**EXERCISE DIRECTIONS:**
Write out every line of the listing below without changing anything.

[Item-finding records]
★ ★ ★ ★ ★ ★ ★

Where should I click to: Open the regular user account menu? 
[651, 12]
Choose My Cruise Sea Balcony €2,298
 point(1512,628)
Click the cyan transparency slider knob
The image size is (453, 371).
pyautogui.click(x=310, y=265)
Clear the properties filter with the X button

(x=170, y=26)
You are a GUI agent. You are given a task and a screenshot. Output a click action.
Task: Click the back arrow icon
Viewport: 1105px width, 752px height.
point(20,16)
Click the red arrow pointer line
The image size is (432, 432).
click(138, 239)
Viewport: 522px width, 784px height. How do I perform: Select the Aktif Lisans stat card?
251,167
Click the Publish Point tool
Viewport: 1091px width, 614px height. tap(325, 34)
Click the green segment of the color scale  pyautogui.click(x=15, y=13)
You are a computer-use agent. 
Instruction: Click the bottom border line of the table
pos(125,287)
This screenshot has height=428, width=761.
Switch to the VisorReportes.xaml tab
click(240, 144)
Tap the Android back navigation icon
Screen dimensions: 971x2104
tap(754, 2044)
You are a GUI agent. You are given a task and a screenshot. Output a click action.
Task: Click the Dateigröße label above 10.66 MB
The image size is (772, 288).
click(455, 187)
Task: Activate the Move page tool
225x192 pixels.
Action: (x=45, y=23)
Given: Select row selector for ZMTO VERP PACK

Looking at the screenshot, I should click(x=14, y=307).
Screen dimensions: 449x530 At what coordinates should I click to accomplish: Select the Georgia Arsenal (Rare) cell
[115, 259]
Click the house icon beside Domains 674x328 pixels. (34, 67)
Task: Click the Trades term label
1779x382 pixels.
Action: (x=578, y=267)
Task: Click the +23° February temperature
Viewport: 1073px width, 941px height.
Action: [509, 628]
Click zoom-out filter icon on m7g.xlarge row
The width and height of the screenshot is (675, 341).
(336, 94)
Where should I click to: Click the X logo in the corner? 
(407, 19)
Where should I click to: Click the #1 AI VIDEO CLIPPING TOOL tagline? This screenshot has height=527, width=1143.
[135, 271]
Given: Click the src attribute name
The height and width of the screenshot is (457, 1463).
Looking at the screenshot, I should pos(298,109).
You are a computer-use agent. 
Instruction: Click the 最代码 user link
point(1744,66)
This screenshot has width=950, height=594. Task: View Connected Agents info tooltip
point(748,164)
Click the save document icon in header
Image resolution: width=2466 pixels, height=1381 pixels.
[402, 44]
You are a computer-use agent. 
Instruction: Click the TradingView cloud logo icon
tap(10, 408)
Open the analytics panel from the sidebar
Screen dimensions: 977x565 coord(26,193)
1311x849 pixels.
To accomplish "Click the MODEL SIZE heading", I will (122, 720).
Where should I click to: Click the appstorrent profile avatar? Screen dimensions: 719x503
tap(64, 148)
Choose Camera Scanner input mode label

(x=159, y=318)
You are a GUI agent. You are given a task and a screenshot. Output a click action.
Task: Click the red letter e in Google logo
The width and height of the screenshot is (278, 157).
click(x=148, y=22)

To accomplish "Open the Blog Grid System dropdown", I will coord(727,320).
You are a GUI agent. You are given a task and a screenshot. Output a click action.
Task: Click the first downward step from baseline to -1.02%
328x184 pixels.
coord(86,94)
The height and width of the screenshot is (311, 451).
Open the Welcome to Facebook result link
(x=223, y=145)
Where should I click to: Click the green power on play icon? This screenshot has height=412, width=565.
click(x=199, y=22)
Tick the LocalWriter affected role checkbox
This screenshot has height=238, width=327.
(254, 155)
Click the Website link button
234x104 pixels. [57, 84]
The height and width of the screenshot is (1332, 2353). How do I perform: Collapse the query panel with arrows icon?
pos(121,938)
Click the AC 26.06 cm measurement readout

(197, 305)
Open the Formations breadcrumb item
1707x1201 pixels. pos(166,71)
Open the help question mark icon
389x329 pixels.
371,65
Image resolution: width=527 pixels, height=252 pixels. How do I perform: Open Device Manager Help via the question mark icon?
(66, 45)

★ ★ ★ ★ ★ ★ ★

**EXERCISE ANSWER:**
Where should I click to: Open the regular user account menu? 
[651, 12]
Choose My Cruise Sea Balcony €2,298
 point(1512,628)
Click the cyan transparency slider knob
The image size is (453, 371).
pyautogui.click(x=310, y=265)
Clear the properties filter with the X button

(x=170, y=26)
You are a GUI agent. You are given a task and a screenshot. Output a click action.
Task: Click the back arrow icon
Viewport: 1105px width, 752px height.
point(20,16)
Click the red arrow pointer line
The image size is (432, 432).
click(138, 239)
Viewport: 522px width, 784px height. How do I perform: Select the Aktif Lisans stat card?
251,167
Click the Publish Point tool
Viewport: 1091px width, 614px height. tap(325, 34)
Click the green segment of the color scale  pyautogui.click(x=15, y=13)
You are a computer-use agent. 
Instruction: Click the bottom border line of the table
pos(125,287)
This screenshot has height=428, width=761.
Switch to the VisorReportes.xaml tab
click(240, 144)
Tap the Android back navigation icon
Screen dimensions: 971x2104
tap(754, 2044)
You are a GUI agent. You are given a task and a screenshot. Output a click action.
Task: Click the Dateigröße label above 10.66 MB
The image size is (772, 288).
click(455, 187)
Task: Activate the Move page tool
225x192 pixels.
Action: (x=45, y=23)
Given: Select row selector for ZMTO VERP PACK

Looking at the screenshot, I should click(x=14, y=307).
Screen dimensions: 449x530 At what coordinates should I click to accomplish: Select the Georgia Arsenal (Rare) cell
[115, 259]
Click the house icon beside Domains 674x328 pixels. (34, 67)
Task: Click the Trades term label
1779x382 pixels.
Action: (x=578, y=267)
Task: Click the +23° February temperature
Viewport: 1073px width, 941px height.
Action: [509, 628]
Click zoom-out filter icon on m7g.xlarge row
The width and height of the screenshot is (675, 341).
(336, 94)
Where should I click to: Click the X logo in the corner? 
(407, 19)
Where should I click to: Click the #1 AI VIDEO CLIPPING TOOL tagline? This screenshot has height=527, width=1143.
[135, 271]
Given: Click the src attribute name
The height and width of the screenshot is (457, 1463).
Looking at the screenshot, I should pos(298,109).
You are a computer-use agent. 
Instruction: Click the 最代码 user link
point(1744,66)
This screenshot has width=950, height=594. Task: View Connected Agents info tooltip
point(748,164)
Click the save document icon in header
Image resolution: width=2466 pixels, height=1381 pixels.
[402, 44]
You are a computer-use agent. 
Instruction: Click the TradingView cloud logo icon
tap(10, 408)
Open the analytics panel from the sidebar
Screen dimensions: 977x565 coord(26,193)
1311x849 pixels.
To accomplish "Click the MODEL SIZE heading", I will (122, 720).
Where should I click to: Click the appstorrent profile avatar? Screen dimensions: 719x503
tap(64, 148)
Choose Camera Scanner input mode label

(x=159, y=318)
You are a GUI agent. You are given a task and a screenshot. Output a click action.
Task: Click the red letter e in Google logo
The width and height of the screenshot is (278, 157).
click(x=148, y=22)

To accomplish "Open the Blog Grid System dropdown", I will coord(727,320).
You are a GUI agent. You are given a task and a screenshot. Output a click action.
Task: Click the first downward step from baseline to -1.02%
328x184 pixels.
coord(86,94)
The height and width of the screenshot is (311, 451).
Open the Welcome to Facebook result link
(x=223, y=145)
Where should I click to: Click the green power on play icon? This screenshot has height=412, width=565.
click(x=199, y=22)
Tick the LocalWriter affected role checkbox
This screenshot has height=238, width=327.
(254, 155)
Click the Website link button
234x104 pixels. [57, 84]
The height and width of the screenshot is (1332, 2353). How do I perform: Collapse the query panel with arrows icon?
pos(121,938)
Click the AC 26.06 cm measurement readout

(197, 305)
Open the Formations breadcrumb item
1707x1201 pixels. pos(166,71)
Open the help question mark icon
389x329 pixels.
371,65
Image resolution: width=527 pixels, height=252 pixels. How do I perform: Open Device Manager Help via the question mark icon?
(66, 45)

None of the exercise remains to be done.